-- Start Given data --

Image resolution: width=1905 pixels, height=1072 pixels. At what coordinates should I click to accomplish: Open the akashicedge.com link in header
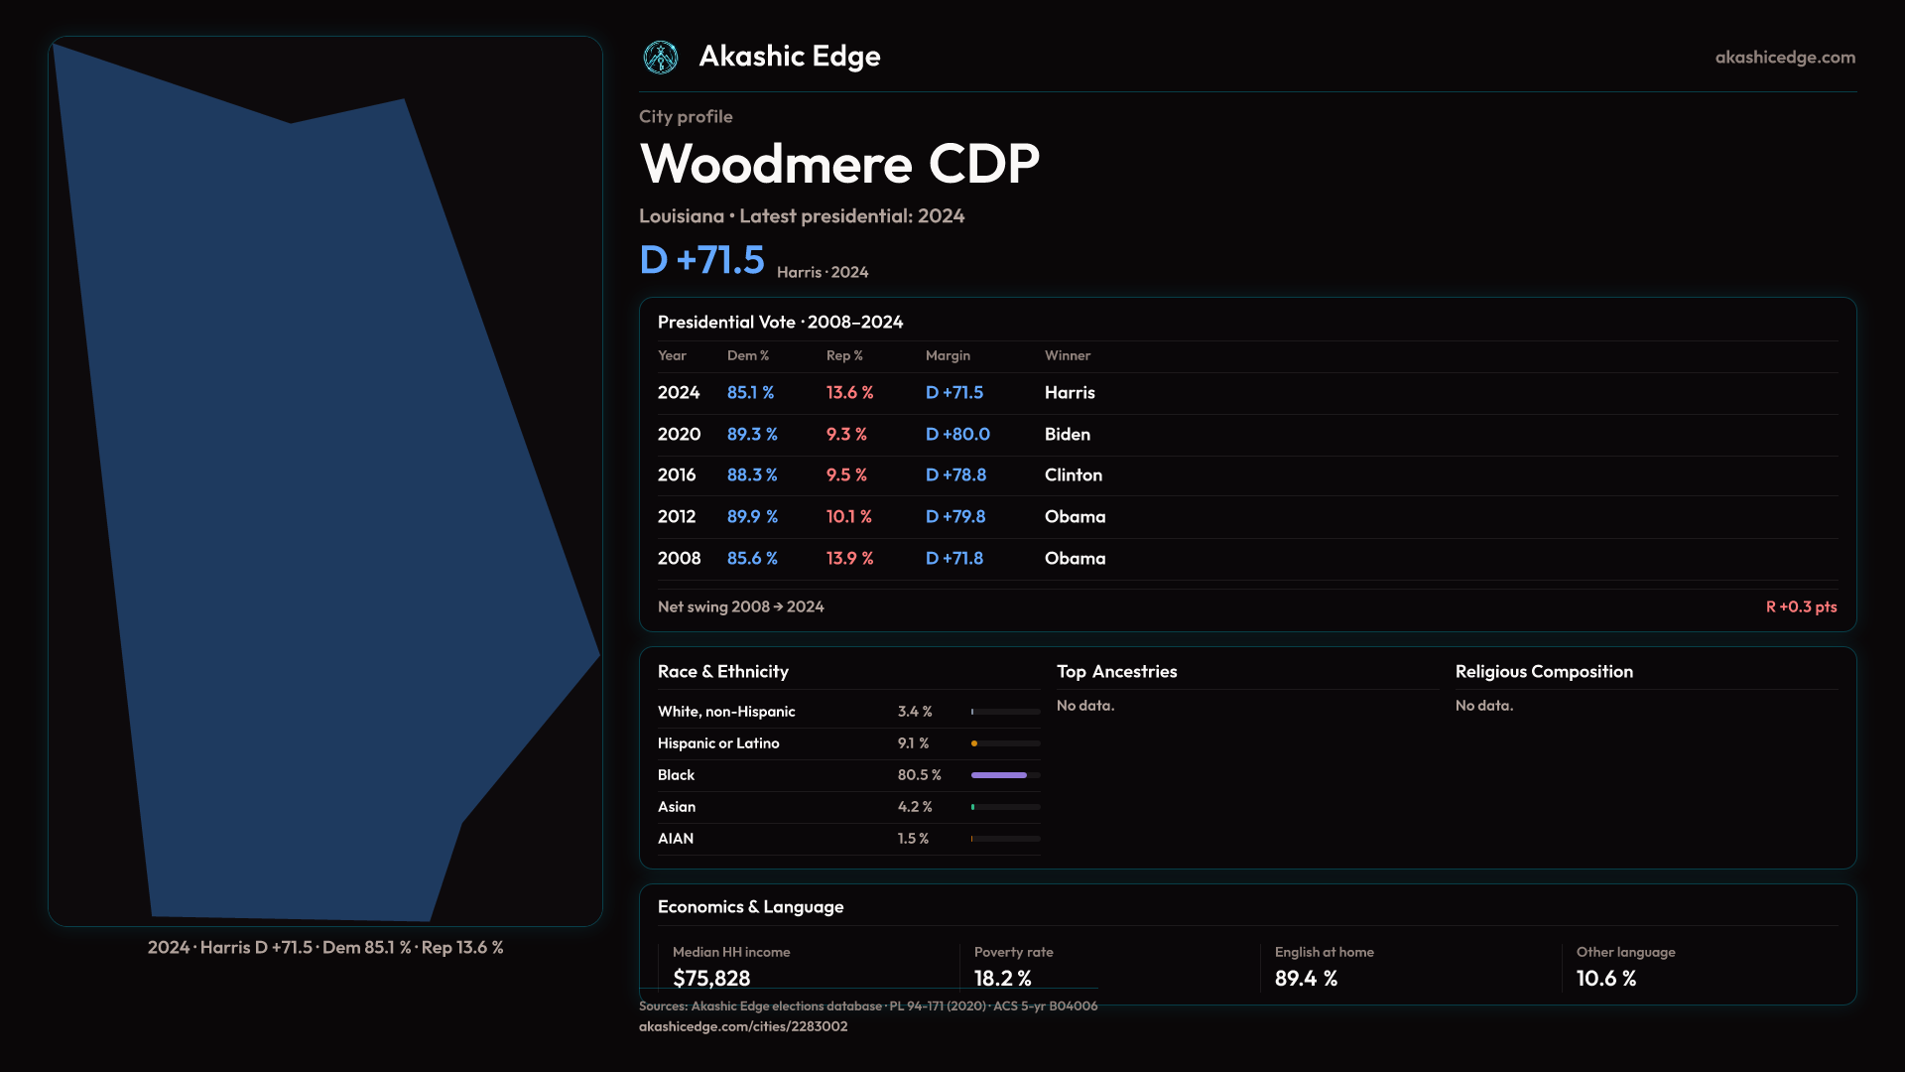(x=1785, y=58)
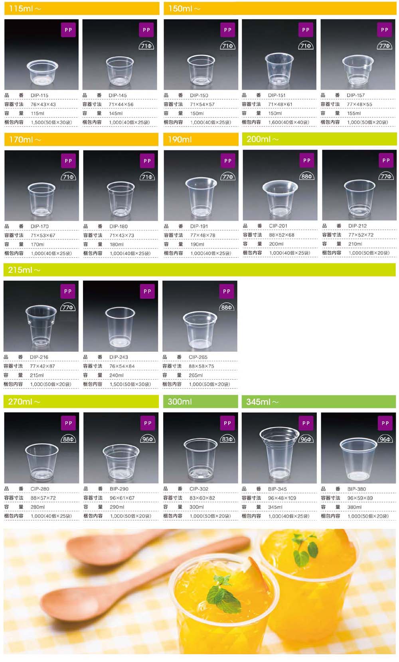Click the 77Φ badge on DIP-157 photo
This screenshot has height=662, width=399.
point(385,46)
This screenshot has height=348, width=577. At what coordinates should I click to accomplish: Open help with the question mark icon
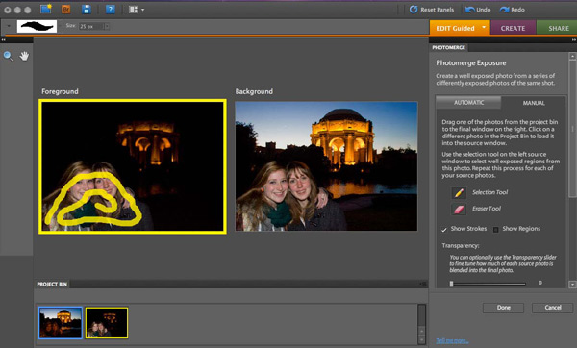(110, 10)

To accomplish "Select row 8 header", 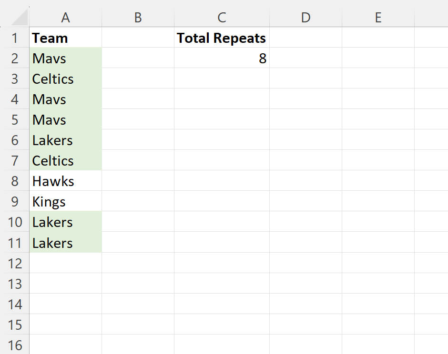I will pyautogui.click(x=15, y=181).
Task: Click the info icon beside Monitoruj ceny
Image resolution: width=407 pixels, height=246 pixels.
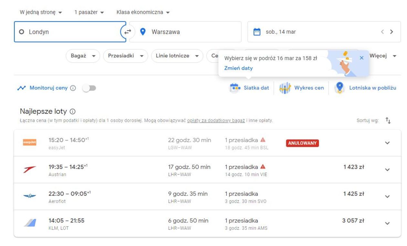Action: [73, 88]
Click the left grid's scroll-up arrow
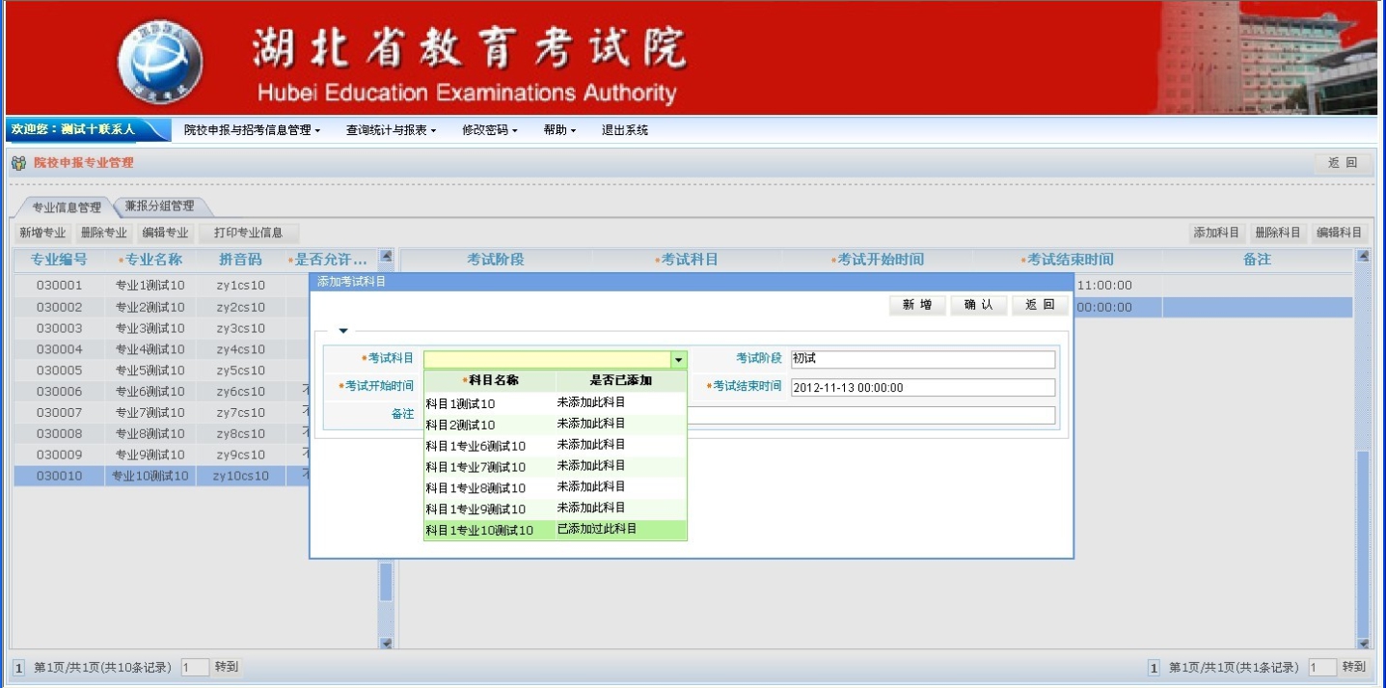This screenshot has height=688, width=1386. pos(386,257)
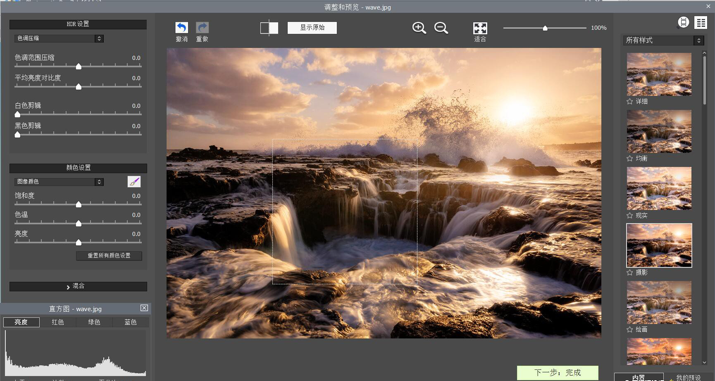The height and width of the screenshot is (381, 715).
Task: Click the 重做 (redo) icon
Action: 202,27
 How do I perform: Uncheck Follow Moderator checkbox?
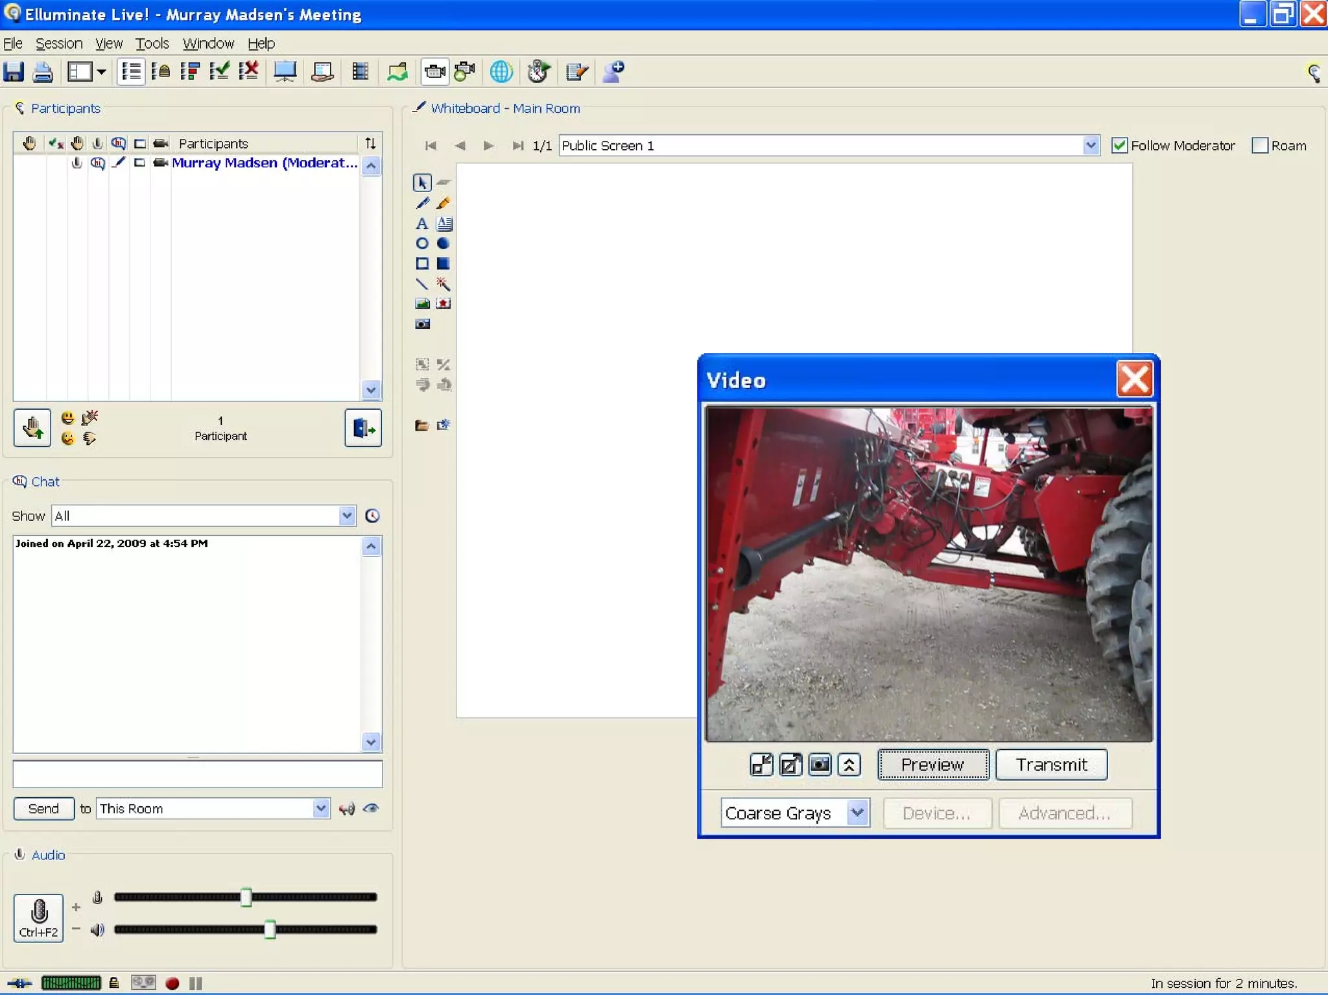(1119, 145)
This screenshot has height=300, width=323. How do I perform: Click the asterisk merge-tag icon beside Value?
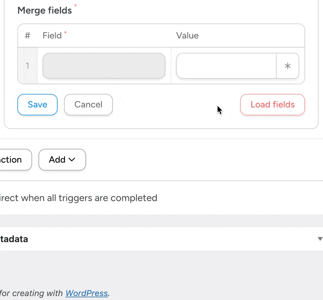[x=287, y=66]
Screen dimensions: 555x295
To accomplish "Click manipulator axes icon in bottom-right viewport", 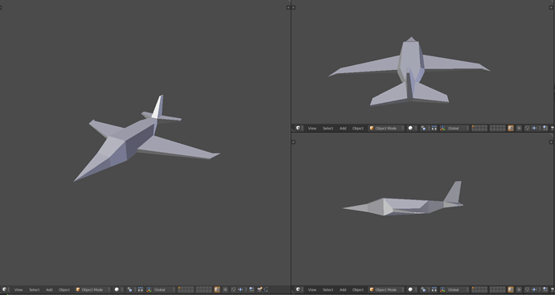I will (x=442, y=289).
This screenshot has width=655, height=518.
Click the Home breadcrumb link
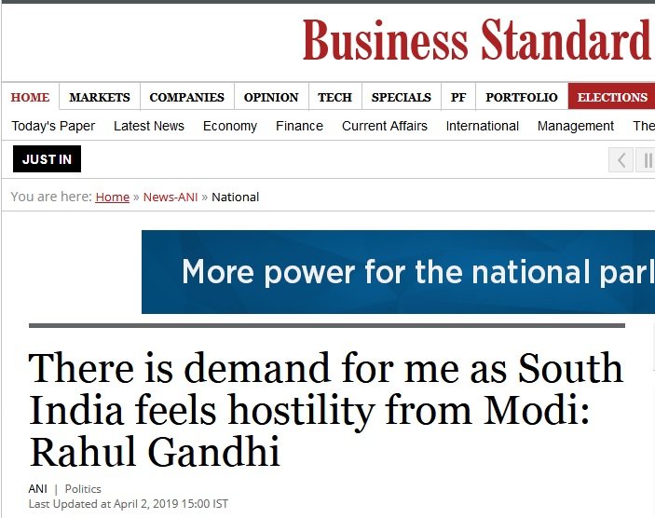tap(113, 197)
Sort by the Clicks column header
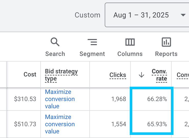 (118, 75)
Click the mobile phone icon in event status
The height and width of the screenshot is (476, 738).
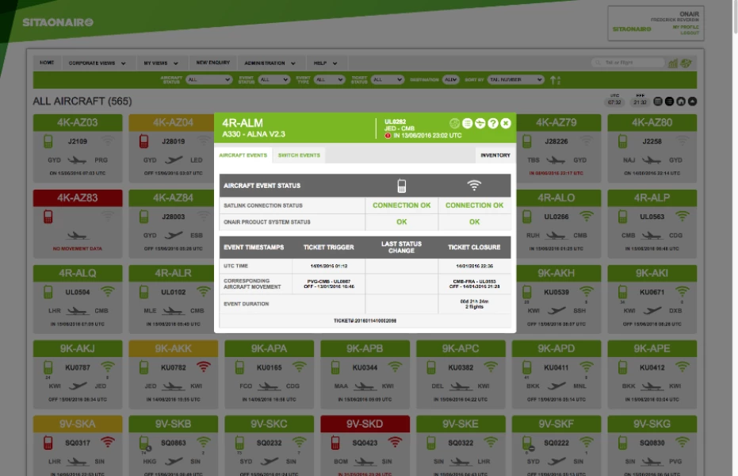click(402, 186)
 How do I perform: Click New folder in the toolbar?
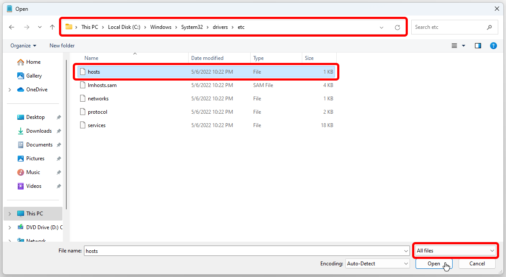click(x=62, y=46)
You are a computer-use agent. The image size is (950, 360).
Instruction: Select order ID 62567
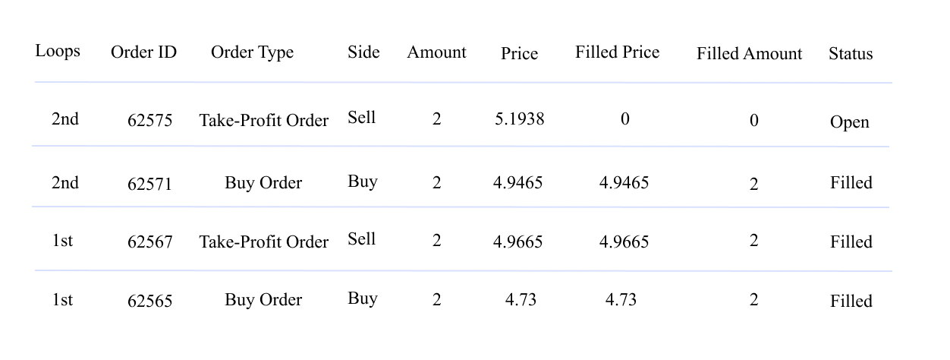pyautogui.click(x=149, y=242)
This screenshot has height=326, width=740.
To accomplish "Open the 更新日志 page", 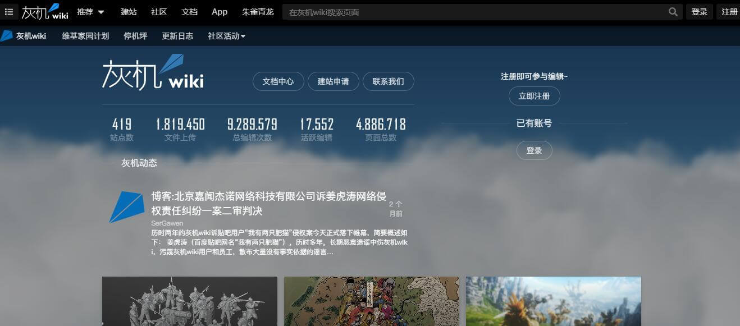I will [177, 35].
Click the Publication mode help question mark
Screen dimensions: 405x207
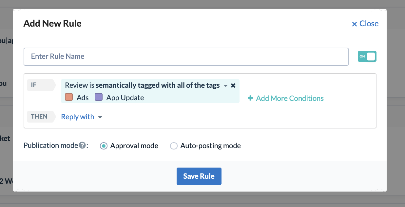[x=83, y=145]
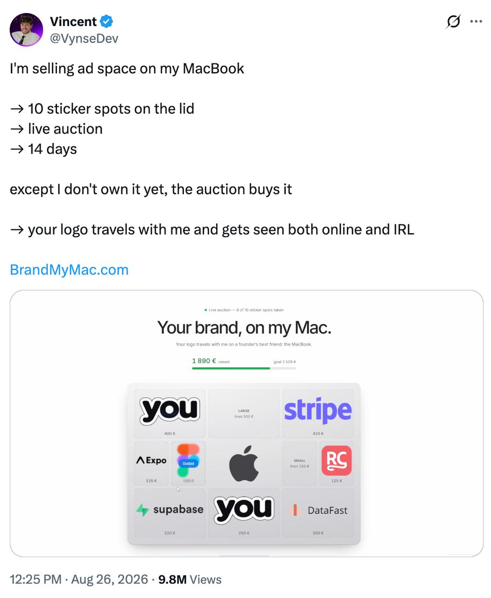This screenshot has width=491, height=598.
Task: Open the Grok slashed-circle icon
Action: click(x=453, y=21)
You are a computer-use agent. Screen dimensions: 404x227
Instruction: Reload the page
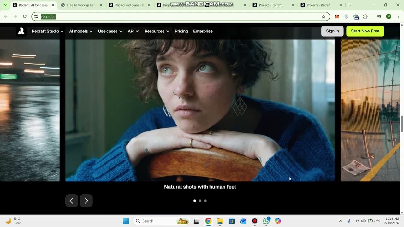click(25, 16)
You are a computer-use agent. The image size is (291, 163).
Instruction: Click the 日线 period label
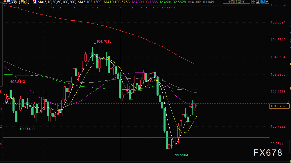tap(24, 2)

-- End Given data --

# Given instruction
Begin at the line that has "You are a computer-use agent. Screen" and continue through the end of the material. Rewrite those lines with "Reload" changed to "Refresh" and everything else unchanged, and omit the pictures from your answer.

# Complete output
You are a computer-use agent. Screen dimensions: 404x227
Instruction: Refresh the page
click(25, 16)
You are a computer-use agent. The image size is (291, 163).
Instruction: Click the 日线 period label
tap(24, 2)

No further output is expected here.